The trend of MERL has completely broken, and the bears have thoroughly penetrated the road.
$MERL The market has clearly explained the trend during this period — $0.5 is an impenetrable steel plate, and three attempts to break through have all been forcefully pushed back. It's not bad luck; it's that the goods suppressed from above have not been cleared at all. Each time it gets close to $0.5, the trading volume does come out, but it's all passive buying. There is almost no real upward momentum; the buying pressure is absurdly weak. This structure at first glance is a typical 'high break distribution', and there has been no proactive capital that can break through the resistance throughout the entire process.
Worse, when the market turns weak, MERL directly reveals its true form. When BTC and ETH turn down, market risk appetite instantly collapses, and MERL has no symbolic resistance; it falls as it should, falling cleanly and decisively.
You can clearly see that capital simply does not want to bet on a breakthrough at the top — when it rises, no one dares to buy, and when it falls, everyone is scrambling to escape.
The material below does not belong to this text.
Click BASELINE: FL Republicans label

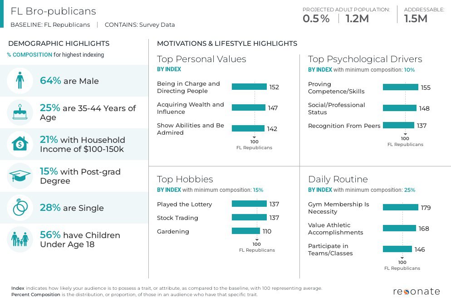click(50, 25)
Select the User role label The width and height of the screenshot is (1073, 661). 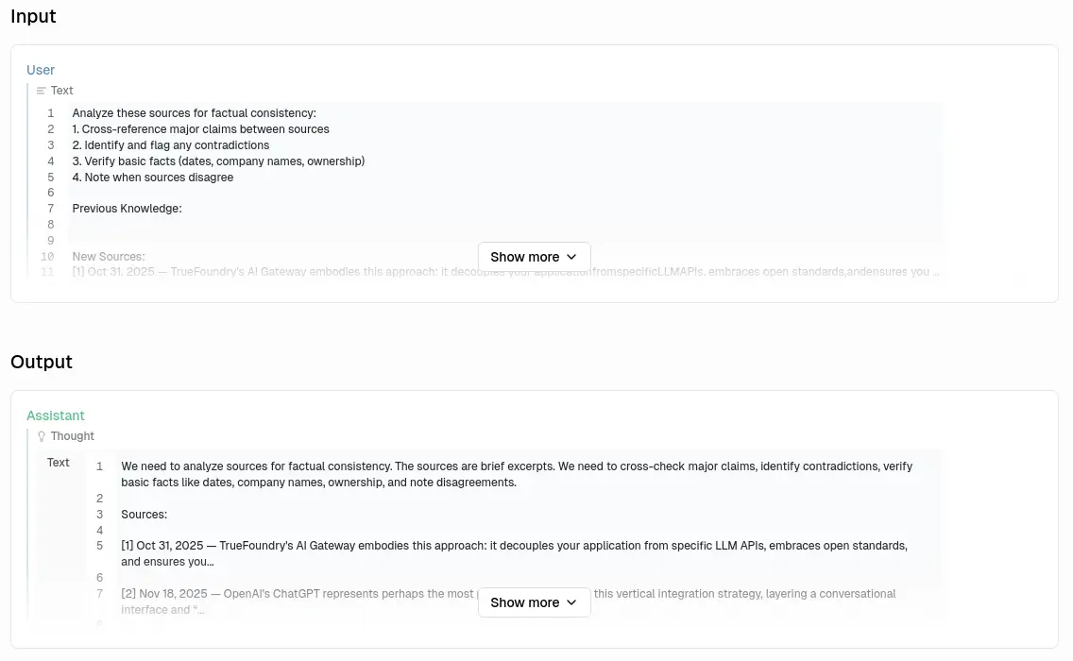tap(41, 70)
The overall temperament of the market is defensive, cautious, and even a bit panicked. It's evident that trust in MERL is rapidly fading.
The flow of funds on-chain is also very honest: all the main addresses near $0.5 are reducing positions at high prices, arbitraging out without any decent long-term layout traces. The current MERL is like an asset no one wants to support; as soon as it makes a short-term rise, funds immediately throw chips into the market, completely denying price expansion space. The behavior of capital has already told you: this is an ATM, not a buying zone.
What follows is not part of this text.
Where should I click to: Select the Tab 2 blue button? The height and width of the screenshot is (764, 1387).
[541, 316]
This is also why the market is in this current state — not weak, but completely deteriorated. Unable to rise, volume cannot keep up, and the main force's attitude is a typical 'take advantage of the rebound to sell off'. This kind of structure is unnatural for moving upward. The only natural direction is down.
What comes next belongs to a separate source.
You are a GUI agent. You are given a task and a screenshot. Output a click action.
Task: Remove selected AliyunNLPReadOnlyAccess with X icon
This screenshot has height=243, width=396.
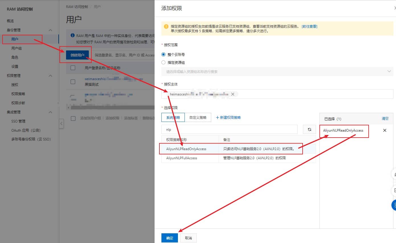(x=385, y=130)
The current trend has clearly entered a 'weak rebound — then further decline' rhythm, with bulls basically unable to organize any decent counterattack. As long as the market continues to maintain this bearish atmosphere, the deep interval below MERL will definitely be tested.
The illusion of $0.5 has long been over; the current question is not whether it can break through but how long it can hold. As long as the market puts a little pressure again, MERL's price will drop at an even faster speed.
The rising cycle of $MERL has ended, and the bears have fully taken control.